#### Task:
Beginning with the line that has "Open the Netherlands" in it, transcribe the listing exactly through its final line, and add nothing.

START Available records

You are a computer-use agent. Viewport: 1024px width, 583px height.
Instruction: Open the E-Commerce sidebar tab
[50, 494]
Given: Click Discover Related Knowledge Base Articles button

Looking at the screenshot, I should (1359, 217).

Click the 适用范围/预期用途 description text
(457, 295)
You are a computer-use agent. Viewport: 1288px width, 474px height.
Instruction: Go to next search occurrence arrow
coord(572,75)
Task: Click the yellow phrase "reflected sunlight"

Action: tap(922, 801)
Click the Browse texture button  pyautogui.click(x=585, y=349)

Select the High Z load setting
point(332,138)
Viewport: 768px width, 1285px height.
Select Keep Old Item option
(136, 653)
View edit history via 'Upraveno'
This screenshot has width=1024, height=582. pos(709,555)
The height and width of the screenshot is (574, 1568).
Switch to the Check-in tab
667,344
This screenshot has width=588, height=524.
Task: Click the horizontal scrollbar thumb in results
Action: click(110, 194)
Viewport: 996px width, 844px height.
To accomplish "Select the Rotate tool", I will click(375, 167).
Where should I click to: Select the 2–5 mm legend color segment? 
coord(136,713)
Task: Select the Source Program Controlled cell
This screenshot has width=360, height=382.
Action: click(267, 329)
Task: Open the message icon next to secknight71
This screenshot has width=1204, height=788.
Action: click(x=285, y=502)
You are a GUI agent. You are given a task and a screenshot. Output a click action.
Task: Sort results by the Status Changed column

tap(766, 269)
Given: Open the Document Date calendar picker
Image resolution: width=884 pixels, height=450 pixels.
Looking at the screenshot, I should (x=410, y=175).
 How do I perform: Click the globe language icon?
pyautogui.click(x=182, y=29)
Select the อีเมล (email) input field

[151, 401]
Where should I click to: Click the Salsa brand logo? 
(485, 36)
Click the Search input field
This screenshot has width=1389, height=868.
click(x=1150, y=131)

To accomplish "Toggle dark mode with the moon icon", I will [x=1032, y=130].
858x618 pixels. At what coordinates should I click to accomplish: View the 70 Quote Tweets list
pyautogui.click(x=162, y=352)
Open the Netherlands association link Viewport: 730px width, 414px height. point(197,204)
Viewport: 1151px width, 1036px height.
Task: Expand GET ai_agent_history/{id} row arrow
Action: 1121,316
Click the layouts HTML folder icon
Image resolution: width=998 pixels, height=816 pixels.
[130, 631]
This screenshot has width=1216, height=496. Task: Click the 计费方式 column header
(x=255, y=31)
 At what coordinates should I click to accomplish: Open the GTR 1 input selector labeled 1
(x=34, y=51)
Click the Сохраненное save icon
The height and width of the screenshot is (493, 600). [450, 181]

END Available records

#### Result for this exercise:
Open the Netherlands association link Viewport: 730px width, 414px height. point(197,204)
Viewport: 1151px width, 1036px height.
Task: Expand GET ai_agent_history/{id} row arrow
Action: 1121,316
Click the layouts HTML folder icon
Image resolution: width=998 pixels, height=816 pixels.
[130, 631]
This screenshot has width=1216, height=496. Task: Click the 计费方式 column header
(x=255, y=31)
 At what coordinates should I click to accomplish: Open the GTR 1 input selector labeled 1
(x=34, y=51)
Click the Сохраненное save icon
The height and width of the screenshot is (493, 600). [450, 181]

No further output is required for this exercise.